▶ FRAGMENTO DE TEXTO
23. LOS PUENTES DE LA MEMORIA. “Yo la recuerdo así, mansa entre los valientes, valiente entre los mansos”


Mi segundo regreso a Río Grande fue el 11 de abril de 1960.

 

Aún recuerdo el primer paseo que de la mano de mi padre diera al día siguiente. Entonces recibí una lección política que tardé muchos años en entender.

 

Durante mi primera infancia me había formado la idea que este pueblo tenía toda la apariencia de una City del Far West: una ancha calle polvorienta, asimétricas construcciones de madera, hombres rudos al paso o a caballo.

 

La realidad no se mostró con colores o matices muy distintos a los de la imaginación.

 

La esquina de Alberdi y Espora mostraba al Bar Colo-Colo, la herrería de Verategua encerrada en la construcción más antigua de la población, una esquina libre –la de Barrientos- esperando mejores tiempos para mejores construcciones, y la imponente estructura de “material sólido” donde vivía y aun vive Doña Isabel.

 

Siguiendo hacia 9 de Julio –debo aclarar que la descripción de las calles no fue cosa del momento si no un recurso para reemplazar:”los de arriba” y “los de abajo” que nos guiaban a los lugareños de antaño; asi conocía el galpón donde hacía mucho funcionó la usina de Pinola y Martínez, la casa de “Mejoral” y el bar y pensión de Carlos Santana. Esta última construcción fue la primera de este lado del río, donde había un palenque para atar los botes.

 

Así supe que en Río Grande, las casas eran bienes muebles.

 

Toda una arteria comercial –callecita del Oeste- era la que reunía en una cuadra al hotel de altos de Alarcón, el Club San Martín, el taller de Visic del que enamaba el progresista aroma de la grasa y la nafta, la tienda de Berlín –en realidad ya era de Antonio Falgueras- y la antigua Casa Raful. Todo esto se lo llevaría el fuego al año siguiente.

▶ Listado de datos
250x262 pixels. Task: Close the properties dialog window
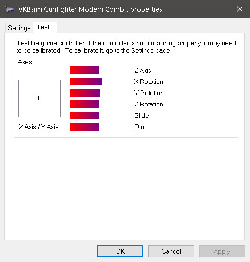pos(240,9)
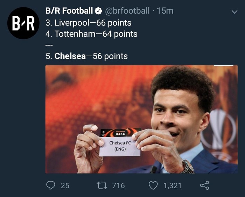245x197 pixels.
Task: Click the blue verified badge
Action: pos(99,11)
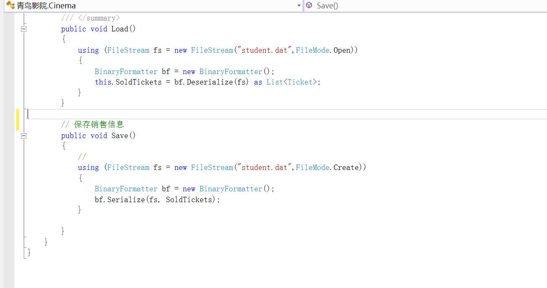Screen dimensions: 547x288
Task: Click the 保存销售信息 comment line
Action: click(99, 125)
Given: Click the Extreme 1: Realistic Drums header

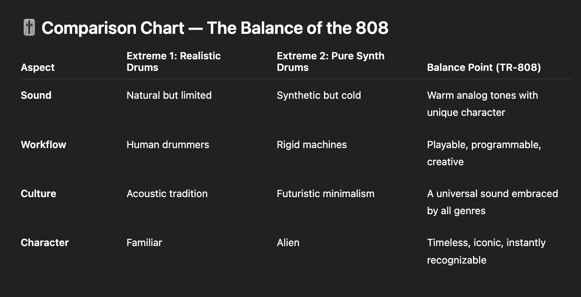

▶ LO QUE SE PIDE
Reproduce el pasaje del texto sobre Río Grande comprendido entre "Durante mi primera" y "vive Doña Isabel.", ambos incluidos, sustituyendo "herrería" por "carpintería".

▶ RESULTADO DE TAREA
Durante mi primera infancia me había formado la idea que este pueblo tenía toda la apariencia de una City del Far West: una ancha calle polvorienta, asimétricas construcciones de madera, hombres rudos al paso o a caballo.

 

La realidad no se mostró con colores o matices muy distintos a los de la imaginación.

 

La esquina de Alberdi y Espora mostraba al Bar Colo-Colo, la carpintería de Verategua encerrada en la construcción más antigua de la población, una esquina libre –la de Barrientos- esperando mejores tiempos para mejores construcciones, y la imponente estructura de “material sólido” donde vivía y aun vive Doña Isabel.